-- Information supplied follows --

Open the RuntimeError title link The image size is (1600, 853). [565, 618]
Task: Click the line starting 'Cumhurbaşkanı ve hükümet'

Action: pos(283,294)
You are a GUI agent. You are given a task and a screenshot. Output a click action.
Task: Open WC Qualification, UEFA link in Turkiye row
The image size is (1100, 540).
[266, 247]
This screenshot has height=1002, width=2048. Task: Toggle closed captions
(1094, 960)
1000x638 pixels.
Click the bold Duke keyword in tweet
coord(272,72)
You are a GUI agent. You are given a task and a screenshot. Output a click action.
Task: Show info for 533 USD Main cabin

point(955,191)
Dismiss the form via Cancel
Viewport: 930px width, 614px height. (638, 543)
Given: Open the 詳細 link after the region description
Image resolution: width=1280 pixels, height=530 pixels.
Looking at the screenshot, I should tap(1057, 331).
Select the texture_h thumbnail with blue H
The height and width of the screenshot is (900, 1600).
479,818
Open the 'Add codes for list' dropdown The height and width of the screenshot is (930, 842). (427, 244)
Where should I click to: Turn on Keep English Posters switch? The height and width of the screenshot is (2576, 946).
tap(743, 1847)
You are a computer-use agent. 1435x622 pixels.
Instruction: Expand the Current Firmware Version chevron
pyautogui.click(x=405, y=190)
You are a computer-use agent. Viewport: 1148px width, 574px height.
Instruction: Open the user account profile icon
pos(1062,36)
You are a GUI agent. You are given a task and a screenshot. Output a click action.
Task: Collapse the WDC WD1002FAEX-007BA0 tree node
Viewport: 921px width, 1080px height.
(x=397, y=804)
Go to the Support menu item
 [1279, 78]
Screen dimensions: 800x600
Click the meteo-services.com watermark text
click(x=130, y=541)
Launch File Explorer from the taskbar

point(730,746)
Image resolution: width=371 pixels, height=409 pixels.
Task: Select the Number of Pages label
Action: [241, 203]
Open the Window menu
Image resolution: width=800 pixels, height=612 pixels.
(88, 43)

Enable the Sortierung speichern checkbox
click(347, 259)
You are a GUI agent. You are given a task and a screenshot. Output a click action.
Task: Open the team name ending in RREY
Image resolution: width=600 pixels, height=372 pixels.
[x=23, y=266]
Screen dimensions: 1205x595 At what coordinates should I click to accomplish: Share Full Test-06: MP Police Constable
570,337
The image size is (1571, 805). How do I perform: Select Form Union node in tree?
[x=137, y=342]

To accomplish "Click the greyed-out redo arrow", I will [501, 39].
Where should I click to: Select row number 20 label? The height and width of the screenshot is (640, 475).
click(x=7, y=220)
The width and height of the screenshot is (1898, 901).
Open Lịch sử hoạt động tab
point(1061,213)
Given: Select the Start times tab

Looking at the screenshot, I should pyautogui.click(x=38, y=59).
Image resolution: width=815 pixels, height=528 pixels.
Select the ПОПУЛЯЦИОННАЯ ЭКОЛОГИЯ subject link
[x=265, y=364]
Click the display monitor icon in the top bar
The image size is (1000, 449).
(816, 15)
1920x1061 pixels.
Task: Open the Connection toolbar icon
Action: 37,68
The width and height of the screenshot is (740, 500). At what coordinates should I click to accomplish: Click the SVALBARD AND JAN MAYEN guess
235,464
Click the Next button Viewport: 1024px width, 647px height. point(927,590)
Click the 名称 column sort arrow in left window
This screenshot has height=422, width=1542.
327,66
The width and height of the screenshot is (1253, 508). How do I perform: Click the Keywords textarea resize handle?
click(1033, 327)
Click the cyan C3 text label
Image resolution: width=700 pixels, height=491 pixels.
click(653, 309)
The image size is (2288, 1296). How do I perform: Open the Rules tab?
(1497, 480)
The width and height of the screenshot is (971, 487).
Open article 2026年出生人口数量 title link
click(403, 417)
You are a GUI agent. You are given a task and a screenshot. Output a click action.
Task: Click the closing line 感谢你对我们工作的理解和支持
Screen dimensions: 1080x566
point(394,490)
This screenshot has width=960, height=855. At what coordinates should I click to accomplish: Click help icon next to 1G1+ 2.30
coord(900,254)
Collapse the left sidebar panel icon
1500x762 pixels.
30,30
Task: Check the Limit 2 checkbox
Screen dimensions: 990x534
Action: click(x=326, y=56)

-- Information supplied concluded --

## Problem statement
Please state how many lines in the records above hold the word "arrow", giving only the number.

## Exercise output
2